**TRY IT**
Copy, from the data below, every line that has "button" in it.

..............................

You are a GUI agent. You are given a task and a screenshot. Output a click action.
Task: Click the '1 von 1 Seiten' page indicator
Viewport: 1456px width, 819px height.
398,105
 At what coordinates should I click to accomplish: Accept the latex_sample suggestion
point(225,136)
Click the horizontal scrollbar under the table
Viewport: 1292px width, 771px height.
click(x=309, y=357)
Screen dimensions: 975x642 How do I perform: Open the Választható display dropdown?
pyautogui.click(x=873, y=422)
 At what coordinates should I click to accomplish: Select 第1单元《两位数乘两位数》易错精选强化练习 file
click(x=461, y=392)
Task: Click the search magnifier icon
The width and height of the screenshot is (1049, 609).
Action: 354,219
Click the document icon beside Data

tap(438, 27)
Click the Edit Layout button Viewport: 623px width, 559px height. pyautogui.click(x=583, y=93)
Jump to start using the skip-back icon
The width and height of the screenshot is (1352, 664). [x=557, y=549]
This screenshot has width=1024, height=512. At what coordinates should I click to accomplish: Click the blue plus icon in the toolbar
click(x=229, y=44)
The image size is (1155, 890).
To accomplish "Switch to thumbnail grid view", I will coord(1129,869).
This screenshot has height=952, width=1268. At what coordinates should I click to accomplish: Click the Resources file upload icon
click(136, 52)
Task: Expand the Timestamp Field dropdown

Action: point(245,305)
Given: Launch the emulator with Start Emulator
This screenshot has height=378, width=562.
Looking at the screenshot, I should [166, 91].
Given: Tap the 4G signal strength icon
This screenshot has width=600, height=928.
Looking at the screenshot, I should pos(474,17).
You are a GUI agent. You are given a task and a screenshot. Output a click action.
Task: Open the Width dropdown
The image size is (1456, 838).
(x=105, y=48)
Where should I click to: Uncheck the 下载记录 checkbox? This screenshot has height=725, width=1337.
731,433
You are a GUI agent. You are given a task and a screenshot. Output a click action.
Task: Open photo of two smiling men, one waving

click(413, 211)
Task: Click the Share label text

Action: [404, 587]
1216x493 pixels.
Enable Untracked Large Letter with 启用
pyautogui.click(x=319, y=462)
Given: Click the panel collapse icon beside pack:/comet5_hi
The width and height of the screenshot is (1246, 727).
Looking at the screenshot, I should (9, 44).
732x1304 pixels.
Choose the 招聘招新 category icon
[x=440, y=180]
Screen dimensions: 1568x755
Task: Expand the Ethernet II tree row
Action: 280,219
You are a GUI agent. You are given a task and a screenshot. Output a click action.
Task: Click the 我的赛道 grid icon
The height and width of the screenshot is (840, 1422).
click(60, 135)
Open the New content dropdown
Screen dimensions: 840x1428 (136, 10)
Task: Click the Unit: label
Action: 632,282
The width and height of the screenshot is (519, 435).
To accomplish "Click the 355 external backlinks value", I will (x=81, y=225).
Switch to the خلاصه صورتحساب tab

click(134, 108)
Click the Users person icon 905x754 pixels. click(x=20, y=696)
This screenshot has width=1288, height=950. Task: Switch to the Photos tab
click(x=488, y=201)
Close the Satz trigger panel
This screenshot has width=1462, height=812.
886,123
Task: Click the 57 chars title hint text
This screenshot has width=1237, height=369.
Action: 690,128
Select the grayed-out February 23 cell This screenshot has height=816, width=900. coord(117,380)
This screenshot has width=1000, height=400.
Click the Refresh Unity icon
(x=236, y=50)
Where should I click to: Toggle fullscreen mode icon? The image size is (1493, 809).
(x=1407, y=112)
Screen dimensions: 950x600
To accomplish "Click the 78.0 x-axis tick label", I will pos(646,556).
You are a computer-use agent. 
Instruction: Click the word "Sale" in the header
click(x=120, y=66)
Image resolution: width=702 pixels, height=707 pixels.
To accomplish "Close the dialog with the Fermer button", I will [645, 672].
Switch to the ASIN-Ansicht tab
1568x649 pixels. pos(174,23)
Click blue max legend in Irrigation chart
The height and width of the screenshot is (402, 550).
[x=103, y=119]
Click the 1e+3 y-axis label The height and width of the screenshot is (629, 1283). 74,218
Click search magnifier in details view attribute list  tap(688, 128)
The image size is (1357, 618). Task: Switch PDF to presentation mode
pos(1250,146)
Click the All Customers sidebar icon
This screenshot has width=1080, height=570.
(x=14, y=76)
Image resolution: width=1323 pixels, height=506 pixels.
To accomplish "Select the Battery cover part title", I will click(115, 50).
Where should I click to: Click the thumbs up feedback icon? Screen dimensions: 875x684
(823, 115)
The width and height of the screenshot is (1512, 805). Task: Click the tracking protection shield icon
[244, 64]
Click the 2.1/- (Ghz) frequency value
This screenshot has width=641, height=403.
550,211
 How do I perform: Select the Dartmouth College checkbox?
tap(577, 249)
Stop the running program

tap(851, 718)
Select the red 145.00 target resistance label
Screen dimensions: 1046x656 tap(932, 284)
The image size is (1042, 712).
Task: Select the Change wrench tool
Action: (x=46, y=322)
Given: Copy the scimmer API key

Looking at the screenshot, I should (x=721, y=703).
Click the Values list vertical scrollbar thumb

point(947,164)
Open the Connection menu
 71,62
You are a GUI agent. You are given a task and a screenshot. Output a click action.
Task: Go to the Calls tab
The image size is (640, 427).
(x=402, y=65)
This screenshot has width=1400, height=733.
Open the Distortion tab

..............................

**RESULT FOR THIS EXERCISE**
Click the Edit Layout button Viewport: 623px width, 559px height. pyautogui.click(x=583, y=93)
To accomplish "Close the dialog with the Fermer button", I will [645, 672].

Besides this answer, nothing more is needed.